The trade union organisations — such as CPI labour arm Aituc — have welcomed the ILO intervention but researchers appeared sceptical about a favourable outcome.

Namita Vashishtha, associate professor with the Faculty of Law, Delhi University, and a researcher on international laws and labour laws, said the ILO’s letter “may not have much impact”.

“The ILO letter may appear to put some pressure on the central government but constitutionally speaking, the states have the power to frame labour laws in line with central laws,” Vashishtha said.

“They can amend the laws, too. They have done so because of the (economic) crisis caused by the pandemic.”

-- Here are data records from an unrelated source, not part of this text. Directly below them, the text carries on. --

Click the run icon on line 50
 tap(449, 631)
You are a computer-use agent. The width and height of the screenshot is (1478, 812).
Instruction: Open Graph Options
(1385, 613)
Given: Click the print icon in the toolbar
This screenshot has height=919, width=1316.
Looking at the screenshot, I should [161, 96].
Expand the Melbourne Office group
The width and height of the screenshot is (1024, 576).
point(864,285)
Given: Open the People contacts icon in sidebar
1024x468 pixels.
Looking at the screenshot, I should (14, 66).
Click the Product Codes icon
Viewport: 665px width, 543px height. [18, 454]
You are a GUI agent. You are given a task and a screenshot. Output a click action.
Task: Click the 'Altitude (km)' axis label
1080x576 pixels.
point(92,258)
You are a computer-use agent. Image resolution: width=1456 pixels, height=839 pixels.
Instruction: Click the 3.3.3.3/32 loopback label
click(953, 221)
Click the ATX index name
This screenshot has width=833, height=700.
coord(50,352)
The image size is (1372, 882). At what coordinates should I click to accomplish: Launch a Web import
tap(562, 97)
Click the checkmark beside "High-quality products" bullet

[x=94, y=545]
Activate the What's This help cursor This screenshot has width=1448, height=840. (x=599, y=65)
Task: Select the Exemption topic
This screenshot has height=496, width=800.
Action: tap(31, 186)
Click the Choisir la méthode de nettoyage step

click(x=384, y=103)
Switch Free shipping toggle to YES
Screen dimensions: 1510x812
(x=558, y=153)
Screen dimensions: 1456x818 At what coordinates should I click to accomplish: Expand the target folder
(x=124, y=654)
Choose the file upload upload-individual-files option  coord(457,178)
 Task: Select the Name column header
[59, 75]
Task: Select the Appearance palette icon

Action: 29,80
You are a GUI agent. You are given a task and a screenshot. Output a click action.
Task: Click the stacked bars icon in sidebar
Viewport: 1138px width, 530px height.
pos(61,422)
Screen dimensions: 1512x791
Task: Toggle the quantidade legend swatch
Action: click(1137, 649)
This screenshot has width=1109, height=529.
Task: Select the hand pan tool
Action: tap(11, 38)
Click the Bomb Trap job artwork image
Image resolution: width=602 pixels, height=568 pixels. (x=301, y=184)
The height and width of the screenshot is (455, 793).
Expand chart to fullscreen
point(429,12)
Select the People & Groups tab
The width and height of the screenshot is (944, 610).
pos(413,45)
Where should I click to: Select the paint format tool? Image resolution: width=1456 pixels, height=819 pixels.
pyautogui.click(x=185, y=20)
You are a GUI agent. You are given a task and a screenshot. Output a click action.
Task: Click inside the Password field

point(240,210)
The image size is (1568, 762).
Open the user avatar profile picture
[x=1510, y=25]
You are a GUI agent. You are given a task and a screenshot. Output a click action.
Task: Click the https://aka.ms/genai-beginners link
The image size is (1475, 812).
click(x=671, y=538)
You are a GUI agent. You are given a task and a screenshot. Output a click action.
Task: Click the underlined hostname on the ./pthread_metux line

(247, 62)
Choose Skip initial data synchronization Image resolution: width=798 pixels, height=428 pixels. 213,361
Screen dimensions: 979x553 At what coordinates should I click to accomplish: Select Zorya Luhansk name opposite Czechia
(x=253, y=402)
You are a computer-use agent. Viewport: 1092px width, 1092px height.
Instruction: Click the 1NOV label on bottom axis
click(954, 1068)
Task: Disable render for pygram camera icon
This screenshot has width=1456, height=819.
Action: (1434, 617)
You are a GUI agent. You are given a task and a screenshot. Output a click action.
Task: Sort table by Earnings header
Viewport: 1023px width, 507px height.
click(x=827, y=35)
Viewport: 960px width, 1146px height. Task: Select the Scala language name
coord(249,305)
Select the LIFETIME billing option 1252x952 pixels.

She said tripartite consultations were the international norm and should normally be followed, but added that the practice of collective bargaining was gradually losing its relevance.

Another researcher, from the V.V. Giri National Labour Institute, who declined to be named, said: “The ILO letter is mainly procedural. They know every sovereign State can adopt a different policy as a temporary measure to overcome a crisis.”

The Factories Act empowers the states to waive any of its provisions during public emergencies arising out of an external or internal threat to India’s security.

Punjab, Goa, Gujarat, Himachal Pradesh, Haryana, Maharashtra, Karnataka and Odisha have issued executive orders lengthening the possible working hours.

However, Rajasthan, the first state to do so amid the Covid-19 crisis, withdrew its notification on Sunday. Maharashtra and Punjab, the other Congress-ruled states to have passed similar orders, are expected to withdraw their notifications too.

Congress labour arm Intuc was a signatory to the complaint to the ILO.